The land had been bought by McCaughey Developments Ltd as residential but Mr Justice Hedigan found an injustice had been done to the company arising from the circumstances that led to the change of zoning on November 17 2009.
When a High Court judgement was made last month that the matter should be reconsidered, Dundalk Town Council opted not to contest the decision.
However, last week the Louth Environmental Group (LEG) lodged an appeal to the Supreme Court seeking to reinstate the council’s original decision to zone the land, which includes the old Quay Celtic soccer pitch, as an open space recreational amenity area.
Their appeal comes as McCaughey Developments have submitted a planning application to build 44 houses on the site with the LEG claiming that the council will be liable to make a e4.4 million payout in planning compensation unless they grant it.
They feel the land is unsuitable for residential use, however, and spokesperson Mark Fitzsimons, their acting secretary, said they will fight the matter all the way.
He said: “This is land which the councillors have confirmed by a vote of 11 to 0, with one abstention, they would prefer to see used as an open space recreational amenity area.
“The land is a wonderful natural habitat which greatly enhances the ambience of the Navvy Bank estuary walk. The old Quay Celtic soccer pitch is located there and is in constant use by children and youths.
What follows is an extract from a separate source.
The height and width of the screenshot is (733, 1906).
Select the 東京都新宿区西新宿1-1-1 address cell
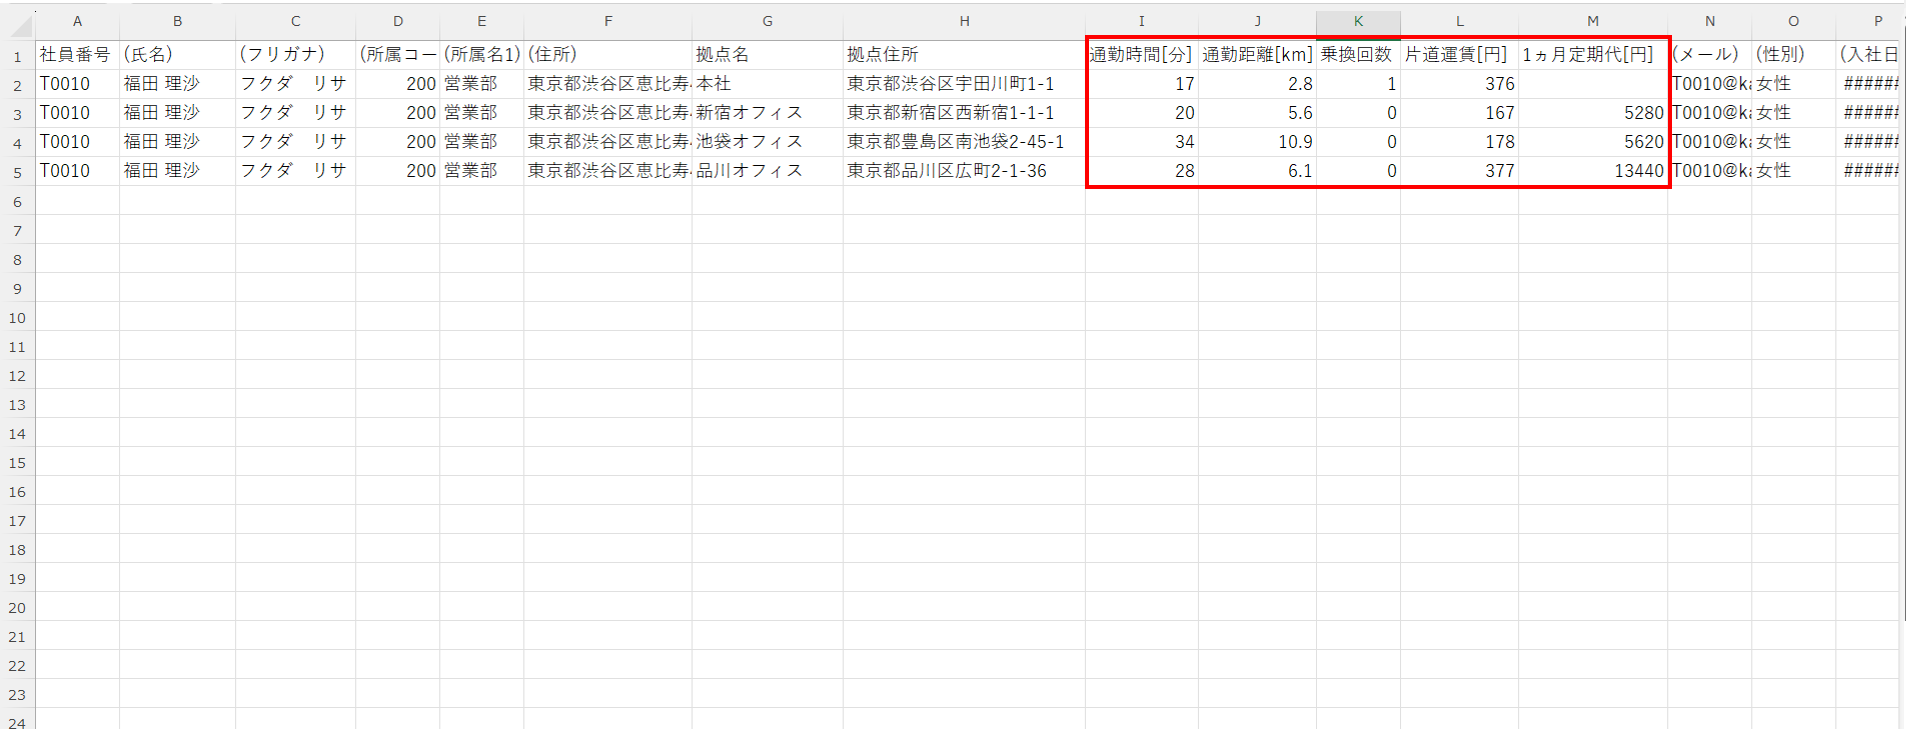coord(963,113)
The land also provides an important flood water runoff attenuation catchment for the adjoining Point Road residential area.
“Although the High Court has quashed the decision of the council to zone the land for recreational amenity and open space use, an appeal which has been lodged by the Louth Environmental Group to the Supreme Court, seeks to reinstate the council’s zoning decision, but if this appeal fails, the Council will be obliged to either permit 44 houses to be built on the land or pay out around e4.4 million of planning compensation.”
Last month’s High Court case heard that Martin McCaughey, the managing director of McCaugheys, noticed in July 2009 that the zoning was no longer residential.
The High Court was told that officials immediately agreed a mistake had been made but told him a submission would have to be made to restore the residential zoning.
He made two submissions to the local authorities in September 2008 which he thought had dealt with the matter but another vote was required and when the revised draft plan came before councillors in November 2009 they voted to change the zoning to recreation, amentity and open space.
It was not until March 2010 that Mr McCaughey became aware of this and instituted High Court proceedings.
Mr Justice Hedigan said McCaugheys had been deprived of a crucial opportunity to make a case to restore the residential zoning.
The unfairness of this concerned the court particularly where McCaugheys had bought a strip of land for e155,000 from the council to facilitate access to the 10 acres and had also built an all-weather pitch for a local football club affected by the land sale at a cost of e350,000.